• Text excerpt
|Return to newsletter.|
Klinsmann's comments on grassroots soccer get to the root of the problem
Last month, newly appointed U.S. Men's National Team coach, Jürgen Klinsmann, was asked of his opinion of youth soccer in the United States.
"I define success in individual development of players," he said. "Soccer traditionally is a lower-class sport. We need to find ways to give those lower-class kids the opportunity to play in the club environments where there's a lot of money involved. We need to find ways to get the kids who are in a club environment to also play and kick the ball in unorganized ways."
What does Jürgen mean when he tells us unorganized play is the key to the future for U.S. Soccer programs?
Unorganized play can be defined as "pick-up" soccer — a culture where players simply play for the love of the game. In this playing environment, players are able to take initiative and facilitate their own matches, without the game-day structure of referees and coaches. They "JUST PLAY." This atmosphere has been the foundation for some of the most creative and memorable players of our time. In this model, players develop a passion and love for the game in its purest form.
If we are to continue to follow our leaders at U.S. Soccer, we should promote "pick-up" soccer games and free play, in addition to the training players receive from their clubs and other organized events.
He went on to say, "If we can get kids interested again in just going out for an informal game of soccer now and then, we will be headed for a better future for the sport."
Washington Youth Soccer Technical Director, Gary White affirms this philosophy and adds, "Pick-up games allow players to get match-related repetition necessary for their technical and tactical abilities to become instinctual, rather than rehearsed and mechanical."

• Stated exercise A
Turn the three records below into a two-column CSV with headers request and answer. Use one row per record, put each field in double quotes with line breaks replaced by spaces, and omit the pictures.

• Supplied information
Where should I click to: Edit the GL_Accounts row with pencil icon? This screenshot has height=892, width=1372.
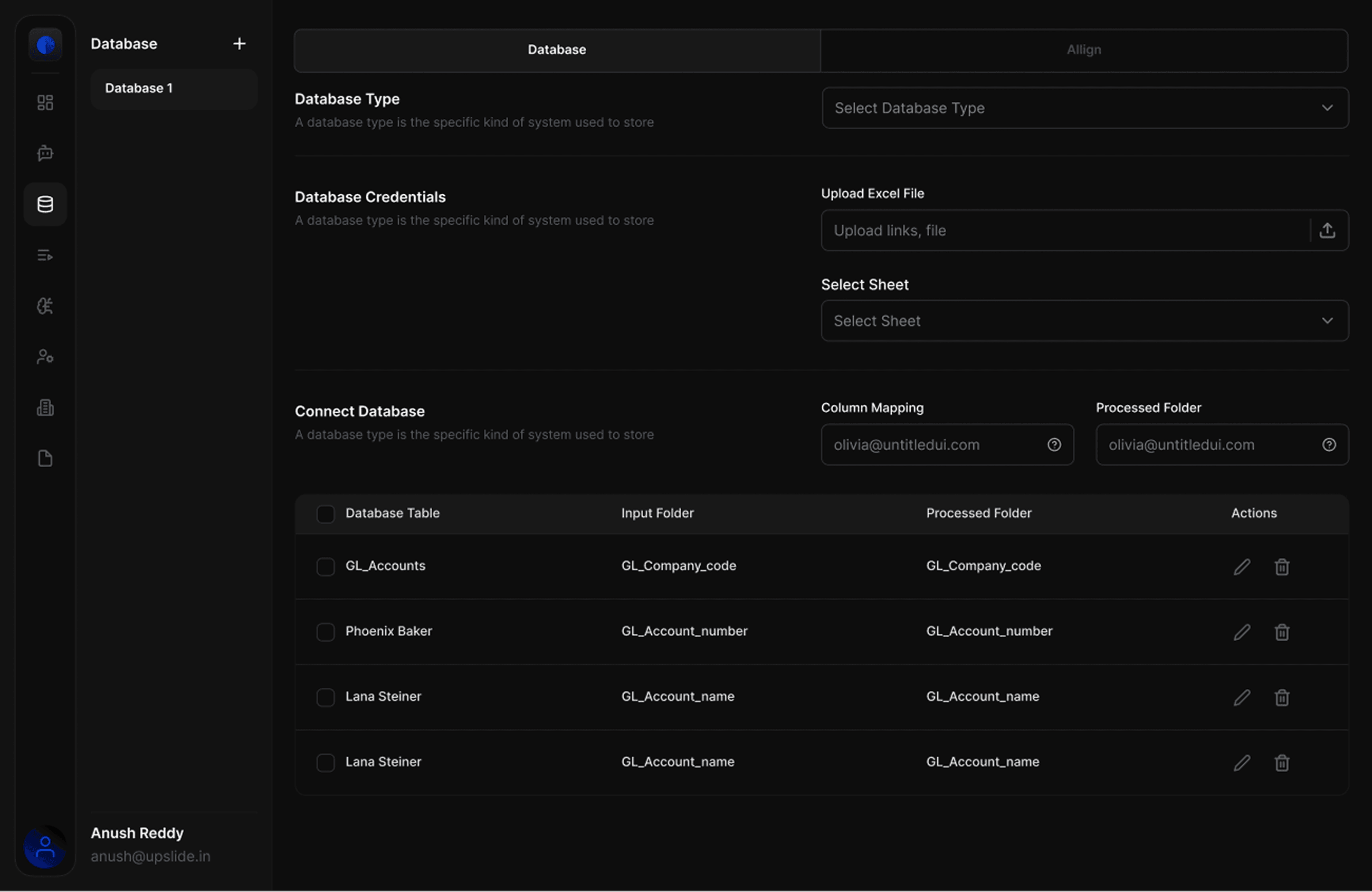coord(1242,567)
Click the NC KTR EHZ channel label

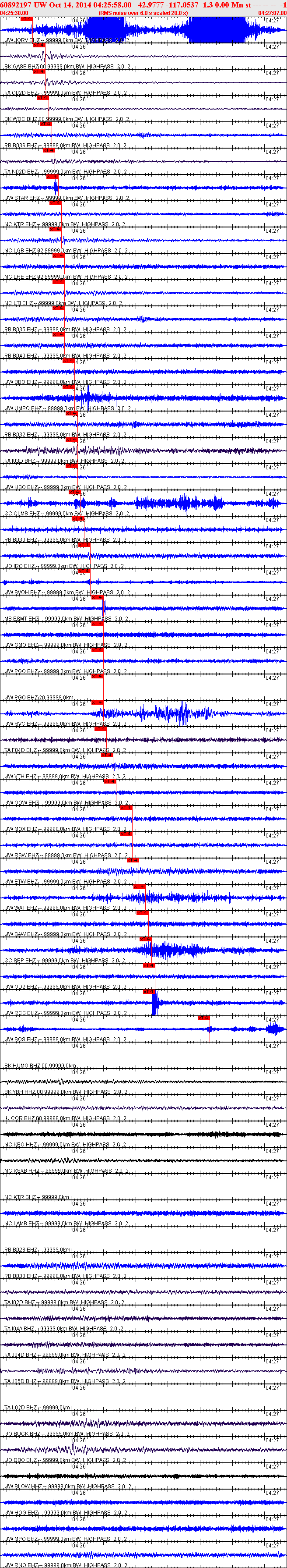pos(20,225)
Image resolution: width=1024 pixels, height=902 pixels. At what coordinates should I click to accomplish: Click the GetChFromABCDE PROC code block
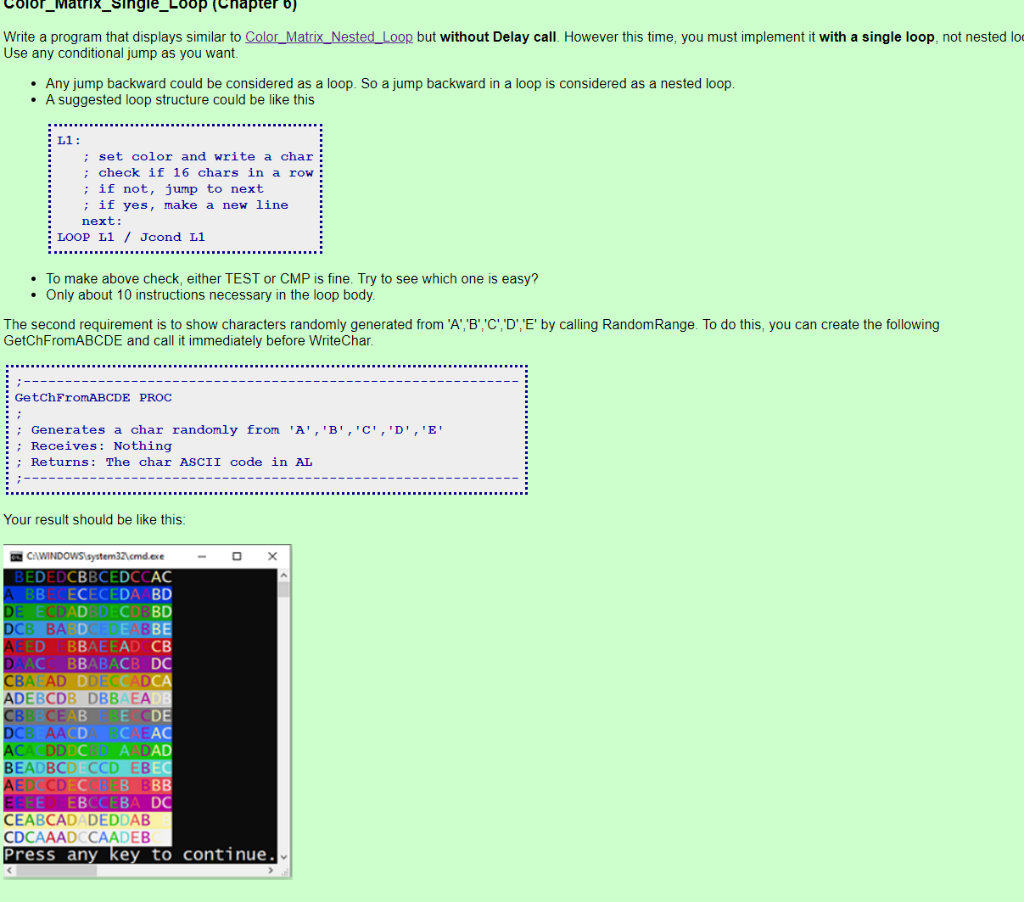[x=265, y=430]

• Stated exercise B
In the article on youth soccer, shorten the paragraph beginning "Unorganized play can be defined" while keeping its main facts.

• Task response A
request,answer
"Where should I click to: Edit the GL_Accounts row with pencil icon? This screenshot has height=892, width=1372.","coord(1242,567)"
"Click the NC KTR EHZ channel label","pos(20,225)"
"Image resolution: width=1024 pixels, height=902 pixels. At what coordinates should I click to accomplish: Click the GetChFromABCDE PROC code block","[x=265, y=430]"

• Task response B
Unorganized play means "pick-up" soccer, where players play for the love of the game. They run their own matches without referees or coaches. This setting has shaped some of the most creative and memorable players of our time and builds a passion for the game in its purest form.